[Text excerpt]
--------
Re: index prefetching - Mailing list pgsql-hackers

From Andres Freund
Subject Re: index prefetching
Date
Msg-id 5pltwb73d7cynsxo2yb54ygjk7haviatkrx43mnzihc6kkield@ahnstpgof46i
Whole thread Raw
In response to Re: index prefetching  (Tomas Vondra <tomas@vondra.me>)
Responses Re: index prefetching
Re: index prefetching
List pgsql-hackers
Hi,

On 2025-08-28 19:08:40 +0200, Tomas Vondra wrote:
> On 8/28/25 18:16, Andres Freund wrote:
> >> So I think the IPC overhead with "worker" can be quite significant,
> >> especially for cases with distance=1. I don't think it's a major issue
> >> for PG18, because seq/bitmap scans are unlikely to collapse the distance
> >> like this. And with larger distances the cost amortizes. It's much
> >> bigger issue for the index prefetching, it seems.
> > 
> > I couldn't keep up with all the discussion, but is there actually valid I/O
> > bound cases (i.e. not ones were we erroneously keep the distance short) where
> > index scans end can't have a higher distance?
> > 
> 
> I don't know, really.
> 
> Is the presented exaple really a case of an "erroneously short
> distance"?

I think the query isn't actually measuring something particularly useful in
the general case. You're benchmarking something were the results are never
looked at - which means the time between two index fetches is unrealistically
short. That means any tiny latency increase matters a lot more than with
realistic queries.

And this is, IIUC, on a local SSD. I'd bet that on cloud latencies AIO would
still be a huge win.
--------
[Data excerpt]
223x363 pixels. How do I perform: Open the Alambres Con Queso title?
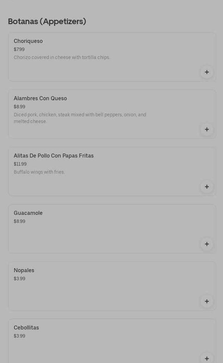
--------
[What to do]
1 > Translate this sentence from the index prefetching post into German: "That means any tiny latency increase matters a lot more than with realistic queries."
2 > Please summarize the index prefetching post in two sentences.
3 > Pick up the index prefetching post right after its last sentence and continue it.

[Written answers]
1 > Das bedeutet, dass jede noch so kleine Erhöhung der Latenz viel stärker ins Gewicht fällt als bei realistischen Abfragen.

2 > Tomas Vondra notes that IPC overhead with "worker" can be significant when the distance is 1, which he sees as a much bigger issue for index prefetching than for seq and bitmap scans in PG18. Andres Freund replies that the benchmark query measures nothing particularly useful in the general case, since its results are never looked at and the time between index fetches is unrealistically short, and he bets that AIO would still be a huge win on cloud latencies rather than the local SSD used.

3 >
> From the 2x regression (compared to master) it might seem like that, but
> even with the increased distance it's still slower than master (by 25%). So
> maybe the "error" is to use AIO in these cases, instead of just switching to
> I/O done by the backend.

If it's slower at a higher distance, we're missing something.


> It may be a bit worse for non-btree indexes, e.g. for for ordered scans
> on gist indexes (getting the next tuple may require reading many leaf
> pages, so maybe we can't look too far ahead?). Or for indexes with
> naturally "fat" tuples, which limits how many tuples we see ahead.

I am not worried at all about those cases. If you have to read a lot of index
leaf pages to get a heap fetch, a distance of even just 2 will be fine,
because the IPC overhead is a neglegible cost compared to the index
processing. Similarly, if you have to do very deep index traversals due to
wide index tuples, there's going to be more time between two table fetches.


> > Obviously you can construct cases with a low distance by having indexes point
> > to a lot of tiny tuples pointing to perfectly correlated pages, but in that
> > case IO can't be a significant factor.
> > 
> 
> It's definitely true the examples the script finds are "adversary", but
> also not entirely unrealistic.

I think doing index scans where the results are just thrown out are entirely
unrealistic...


> I suppose there will be such cases for any heuristics we come up with.

Agreed.


> There's probably more cases like this, where we end up with many hits.
> Say, a merge join may visit index tuples repeatedly, and so on. But then
> it's likely in shared buffers, so there won't be any IPC.

Yea, I'd not expect a meaningful impact of any of this in a workload like
that.

Greetings,

Andres Freund



pgsql-hackers by date:

Previous
From: "David E. Wheeler"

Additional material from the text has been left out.